We covered Observability Engineering’s high level overview in blog posts earlier here and its follow up here. Our time series metric ingestion service grew to more than 5 billion metrics per minute, stores 1.5 petabytes of logical time series data, and handles 25K query requests per minute. Historically, we used Manhattan, our key value store, as the storage backend. Observability had the largest Manhattan cluster in terms of storage and requests per minute, and that scale became a limiting factor to support other use cases requested by our customers. We tried various short-term mitigation approaches, such as batching writes and coalescing related metrics together to deal with those problems. These changes helped to improve operability in the short term, but scaling continued to be a problem. We explored alternate OSS storage options with two goals in mind. First, to better serve our current scale and the scale that we would organically grow into over the next five years. Second, to provide features that we lacked, such as support for sub-minutely and additional tags on metrics. We were not able to find a good option that meets the requirements, and decided to build our own using the compression algorithm described in Facebook’s in memory TSDB: Gorilla. We went down that route and productionized the initial version of our new backend, MetricsDB, at the end of 2017.
MetricsDB has 3 main components:
Multi-zone support: Our previous data store, Manhattan, was not zone aware and forced us to maintain multiple datasets for each of the zones that we supported. MetricsDB is multi-zone compliant and handles metrics from several different zones. We currently run MetricsDB only in our main zones. Persisted data is replicated to other zones via Blobstore’s built-in replication.
Partitioning of metrics: Observability is a write-heavy workload. Only ~2% of metrics written are ever read. It is also important to support even more metrics, at finer granularity, for quickly identifying and resolving incidents. We know from our experience with Manhattan that sending one metric in each request brings scaling challenges. We address this problem by using a custom partitioning scheme to batch a write request from “collection agent” all the way to storage system. This custom partition scheme uses consistent hashing on (zone+service+source) to route requests to specific logical backend partition and reduces the number of individual metric write requests per minute from over 5 billion to under 10 million. This also distributes requests evenly so large services and small services can co-exist and share shards, avoiding the overhead of having custom configuration to set up different numbers of shards for different services. In production, we are able to achieve a very low variance of 200 requests per minute between high loaded partition and least-loaded partition.
Compression efficiency : The Gorilla white paper identifies compression algorithms that are very efficient for observability data and achieve 95% space compression. We have implemented these algorithms and achieved similar results in production.
Ninety-three percent of timestamps can be stored in 1 bit and almost 70% of metric values can be stored in 1 bit. Further, only ~15% of metrics require more than 2 bytes for storing values. Overall, this helped reduce storage usage by 1.2PB.

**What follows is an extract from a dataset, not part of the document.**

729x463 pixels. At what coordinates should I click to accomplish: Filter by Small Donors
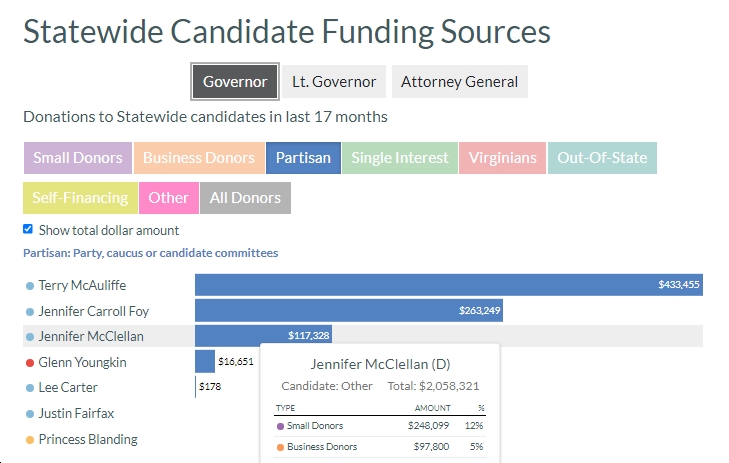[78, 158]
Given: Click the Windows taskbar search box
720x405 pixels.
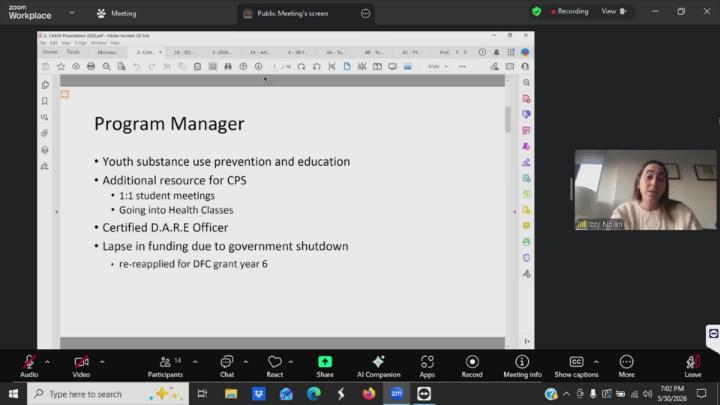Looking at the screenshot, I should tap(100, 394).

MetricsDB has replication factor of three. We initially designed the system to require at least two successful writes to acknowledge a write and planned to read from only a single replica. We chose single-replica reads approach with assumption that the engineers using monitoring stack generally care about trends and aggregates of metrics (request count or success rate) rather than individual data points. However, we found that many customers set up alerts on missing data to identify an unhealthy service. These missing data alerts would fire if the replica that responds first doesn’t have the data for the more recent minute. We switch to quorum reads (2/3) to address this issue.

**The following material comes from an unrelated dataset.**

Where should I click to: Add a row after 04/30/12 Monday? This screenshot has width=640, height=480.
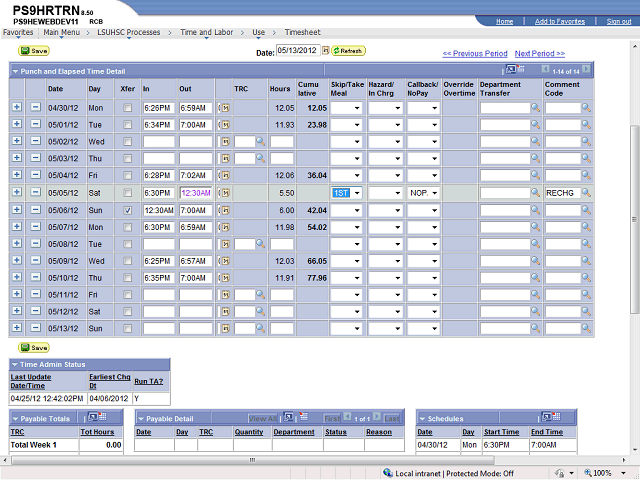click(x=17, y=107)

There was an additional issue with inconsistencies in aggregates. This is observed when write failed in two of the replicas after multiple retries. In this case, only one replica will have the data for a specific metric. Aggregates will show a different value when that replica is included vs when it is not. It was not acceptable to wait for all three backend responses for all requests because this would cause high tail latencies. To workaround this problem, we introduced a two-level timeouts. MetricsDB coordinators have lower ‘first-level timeout’ to wait for all three replicas’ response. When that timeout expires, the coordinator will return if it has received responses from at least two replicas. There is a second timeout that will cause and actual failure to be returned if we have still not gotten two responses. This has increased p99 latency marginally (latency is still an order of magnitude better than key value store), but made the data more consistent. We are in the process of adding better replica reconciliation using Kafka queues to improve the consistency further.
We started MetricsDB on our shared compute cluster to both speed time-to-market and to minimize operational overhead for the team. MetricsDB was the first stateful service to run a shared compute platform at Twitter. Running on a dedicated cluster was not an option because the size of the cluster would have been too small to be safe. We would not have had sufficient rack diversity and a single server failing would have been detrimental to the service availability.
On a shared compute cluster, an instance can be drained or restarted at any time for maintenance by the Compute team. This resulted in availability problems if two or more replicas are drained at the same time because our compute team was unaware of MetricsDB topology. We initially resorted to manual coordination and ad hoc tooling to deal with the problem. The Compute team helped us by adding support for stateful services such as Coordinator based SLA and SLA Aware updates.
While MetricsDB has reduced latency by a factor of five, doing read-time aggregation for a service with a large number of sources with a low latency was challenging. For example, loading dashboard with time series data for more than 10,000 sources over two weeks of data often timed out. To make such queries more responsive, we added a new service that does write-time aggregation called “counters”. Counters architecture has two major changes:
Data inconsistency is a bigger problem with aggregates than with raw data points. Replicas can miss partial data and compute different aggregate value for the same timestamp. These are impossible to reconcile on the read path. To solve this, we introduced Apache Kafka between coordinator and backend servers. We also removed AppendLog from counter cluster because Kafka acts as AppendLog.
As described earlier, for raw data points, we used partitioning based on (zone, service, source). To aggregate metrics per service, we introduced a new partitioning scheme (zone, service, metric) so that a metric that belongs to the same service lands on the same partition. This provides better data locality for doing aggregations. In practice, this also gave marginally better balancing than (zone, service, source) partitioning. However, metric-based partitioning brought more challenges in ingestion path than source-based partitioning, because a write request from collection agent needs to be split into multiple requests based on partitioning scheme. Apache Kafka producer has an option to batch requests, which helped us reduce the number of requests to the queue and storage.
In the first version, we provide most common aggregations, 'SUM' and 'COUNT' for all metrics based on service. We plan to support other types of aggregations in near future.
Using a custom storage backend instead of traditional key value store reduced the overall cost by a factor of 10. This also reduced latency by a factor of five. More importantly, this enables us to add other features that require higher scale. In addition, write time aggregations based on service improved responsiveness significantly while reducing the load on MetricsDB. We plan to add support for dimensions, sub-minutely granularity soon.